**Set exercise A**: According to the passage on Soul Work below, what lies at the very root of all our pain, suffering, loneliness, and fear?

**Source document**:
%%
What is Soul Work?


– The Path of Embodying Unconditional Love






Through the ages, countless sages, mystics, gurus, and awakened men and women have pointed to the fact that we are much more than our physical bodies or personalities.


We are, in fact, the eternal, timeless, unconditionally loving presence within us, known as Spirit, Consciousness, Nondual Awareness, or True Self.


Yet these days, most of us have lost touch with the truth of who we are. We assume that we are our bodies, thoughts, feelings, beliefs, memories, and preferences because that is what we’ve been conditioned to believe since childhood.


Being falsely conditioned by society, we quickly forget who we are and we begin identifying with a small and separate sense of self (also known as the ‘ego‘) that is at the very root of all of our pain, suffering, loneliness, and fear.


Soul Work can help us recover, remember, and rediscover who We Truly Are at the deepest level by reminding us that beneath the separate sense of self is an ever-flowing river of unconditional loving presence – and we are That.


What is Soul Work?


Image of a sunset symbolic of soul work


Soul Work is the contemplative practice of turning inwards and rediscovering our True Nature in the present moment. Quite literally, Soul Work means doing the Soul’s work of going within and coming back home to Spirit.


Every Soul has a deep yearning to find truth, freedom, love, and peace. Listening to your Soul’s calling means to trace back that holy longing to its Source, which is birthless, deathless, infinite, and all-pervasive in nature.
%%
[Item position entries]
%%
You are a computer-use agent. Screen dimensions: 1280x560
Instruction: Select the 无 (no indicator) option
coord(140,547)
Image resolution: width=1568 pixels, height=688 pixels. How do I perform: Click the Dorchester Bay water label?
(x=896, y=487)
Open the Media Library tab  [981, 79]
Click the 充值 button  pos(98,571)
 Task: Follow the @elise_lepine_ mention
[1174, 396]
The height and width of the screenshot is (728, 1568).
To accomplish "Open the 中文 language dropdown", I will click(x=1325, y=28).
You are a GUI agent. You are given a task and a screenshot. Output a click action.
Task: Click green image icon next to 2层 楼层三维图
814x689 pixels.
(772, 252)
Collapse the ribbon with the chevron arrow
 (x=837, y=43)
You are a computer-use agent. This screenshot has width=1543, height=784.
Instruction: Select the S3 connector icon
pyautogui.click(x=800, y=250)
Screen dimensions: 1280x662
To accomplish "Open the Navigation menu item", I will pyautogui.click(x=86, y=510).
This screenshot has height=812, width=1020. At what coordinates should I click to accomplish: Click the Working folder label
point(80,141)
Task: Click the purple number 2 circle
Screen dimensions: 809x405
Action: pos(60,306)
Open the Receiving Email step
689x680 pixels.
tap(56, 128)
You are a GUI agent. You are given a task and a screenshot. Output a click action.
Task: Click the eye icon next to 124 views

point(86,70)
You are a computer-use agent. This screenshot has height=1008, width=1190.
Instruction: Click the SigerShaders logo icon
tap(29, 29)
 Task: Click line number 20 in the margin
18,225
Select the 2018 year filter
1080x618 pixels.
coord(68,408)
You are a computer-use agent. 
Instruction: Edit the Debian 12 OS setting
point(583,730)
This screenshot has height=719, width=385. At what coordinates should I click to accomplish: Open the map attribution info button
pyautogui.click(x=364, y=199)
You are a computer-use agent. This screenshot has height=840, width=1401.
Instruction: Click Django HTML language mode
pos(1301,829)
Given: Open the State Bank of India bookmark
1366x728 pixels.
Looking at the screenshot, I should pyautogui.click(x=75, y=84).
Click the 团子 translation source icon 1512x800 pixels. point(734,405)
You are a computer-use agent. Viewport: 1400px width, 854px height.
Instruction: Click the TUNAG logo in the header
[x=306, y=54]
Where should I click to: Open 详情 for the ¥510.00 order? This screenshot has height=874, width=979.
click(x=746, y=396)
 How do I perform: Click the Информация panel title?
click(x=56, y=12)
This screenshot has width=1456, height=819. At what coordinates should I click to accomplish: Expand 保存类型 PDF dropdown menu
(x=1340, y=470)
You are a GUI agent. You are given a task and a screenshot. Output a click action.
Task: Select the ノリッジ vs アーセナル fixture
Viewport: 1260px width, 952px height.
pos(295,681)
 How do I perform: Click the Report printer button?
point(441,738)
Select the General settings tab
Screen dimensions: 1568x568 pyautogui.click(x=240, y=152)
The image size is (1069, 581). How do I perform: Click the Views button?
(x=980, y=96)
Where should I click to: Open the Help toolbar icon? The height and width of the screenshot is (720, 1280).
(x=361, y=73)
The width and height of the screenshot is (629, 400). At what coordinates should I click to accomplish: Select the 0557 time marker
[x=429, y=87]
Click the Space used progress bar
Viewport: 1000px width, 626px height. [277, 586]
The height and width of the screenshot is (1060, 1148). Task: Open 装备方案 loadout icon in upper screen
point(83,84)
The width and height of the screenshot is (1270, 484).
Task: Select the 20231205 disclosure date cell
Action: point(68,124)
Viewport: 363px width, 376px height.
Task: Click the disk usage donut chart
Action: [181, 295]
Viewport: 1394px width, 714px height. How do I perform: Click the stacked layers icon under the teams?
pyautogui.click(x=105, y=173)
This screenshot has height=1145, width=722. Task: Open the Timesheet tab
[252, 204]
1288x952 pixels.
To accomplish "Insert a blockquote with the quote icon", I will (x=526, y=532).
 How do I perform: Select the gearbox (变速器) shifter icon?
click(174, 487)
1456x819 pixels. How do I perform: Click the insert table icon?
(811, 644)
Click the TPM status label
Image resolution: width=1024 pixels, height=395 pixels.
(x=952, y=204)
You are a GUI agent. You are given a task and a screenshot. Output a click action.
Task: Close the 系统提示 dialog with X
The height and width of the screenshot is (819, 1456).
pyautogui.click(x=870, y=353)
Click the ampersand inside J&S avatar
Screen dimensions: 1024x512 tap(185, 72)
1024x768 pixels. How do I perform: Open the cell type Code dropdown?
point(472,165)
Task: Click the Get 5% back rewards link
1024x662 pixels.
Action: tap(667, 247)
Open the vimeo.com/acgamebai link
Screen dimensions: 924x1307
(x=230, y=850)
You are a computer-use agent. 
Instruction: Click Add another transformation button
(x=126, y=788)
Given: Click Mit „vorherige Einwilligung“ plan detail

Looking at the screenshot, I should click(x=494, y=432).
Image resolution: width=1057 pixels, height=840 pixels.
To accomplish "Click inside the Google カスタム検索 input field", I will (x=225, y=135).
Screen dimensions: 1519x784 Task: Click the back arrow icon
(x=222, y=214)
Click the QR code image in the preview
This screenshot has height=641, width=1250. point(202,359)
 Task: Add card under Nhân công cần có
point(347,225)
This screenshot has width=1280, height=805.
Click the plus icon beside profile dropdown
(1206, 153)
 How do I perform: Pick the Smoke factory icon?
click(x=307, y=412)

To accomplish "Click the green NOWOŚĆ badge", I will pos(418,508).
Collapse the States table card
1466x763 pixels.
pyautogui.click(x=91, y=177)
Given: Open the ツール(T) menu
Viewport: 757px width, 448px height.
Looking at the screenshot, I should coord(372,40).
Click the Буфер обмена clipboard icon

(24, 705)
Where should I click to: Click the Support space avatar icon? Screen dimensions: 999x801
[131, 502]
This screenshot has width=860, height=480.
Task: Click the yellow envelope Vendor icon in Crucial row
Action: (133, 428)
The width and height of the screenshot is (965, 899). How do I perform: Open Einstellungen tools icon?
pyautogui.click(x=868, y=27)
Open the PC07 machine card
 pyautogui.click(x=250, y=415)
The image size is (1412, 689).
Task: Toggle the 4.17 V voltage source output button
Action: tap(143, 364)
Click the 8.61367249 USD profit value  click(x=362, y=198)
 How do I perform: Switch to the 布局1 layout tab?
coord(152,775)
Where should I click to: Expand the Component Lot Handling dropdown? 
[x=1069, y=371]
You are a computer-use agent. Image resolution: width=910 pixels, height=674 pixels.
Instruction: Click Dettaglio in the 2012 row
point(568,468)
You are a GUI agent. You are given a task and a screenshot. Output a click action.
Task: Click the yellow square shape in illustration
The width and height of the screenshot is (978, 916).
%%
**Set exercise B**: In the records, starting with the line with "The height and width of the screenshot is (728, 1568)." and going on through the line with "point(80,141)", swap "screenshot" for "screen capture" and write those lines out again with nothing else changed.

**Full response A**: A small and separate sense of self, also known as the ego.

**Full response B**:
The height and width of the screen capture is (728, 1568).
To accomplish "Open the 中文 language dropdown", I will click(x=1325, y=28).
You are a GUI agent. You are given a task and a screen capture. Output a click action.
Task: Click green image icon next to 2层 楼层三维图
814x689 pixels.
(772, 252)
Collapse the ribbon with the chevron arrow
 (x=837, y=43)
You are a computer-use agent. This screen capture has width=1543, height=784.
Instruction: Select the S3 connector icon
pyautogui.click(x=800, y=250)
Screen dimensions: 1280x662
To accomplish "Open the Navigation menu item", I will pyautogui.click(x=86, y=510).
This screen capture has height=812, width=1020. At what coordinates should I click to accomplish: Click the Working folder label
point(80,141)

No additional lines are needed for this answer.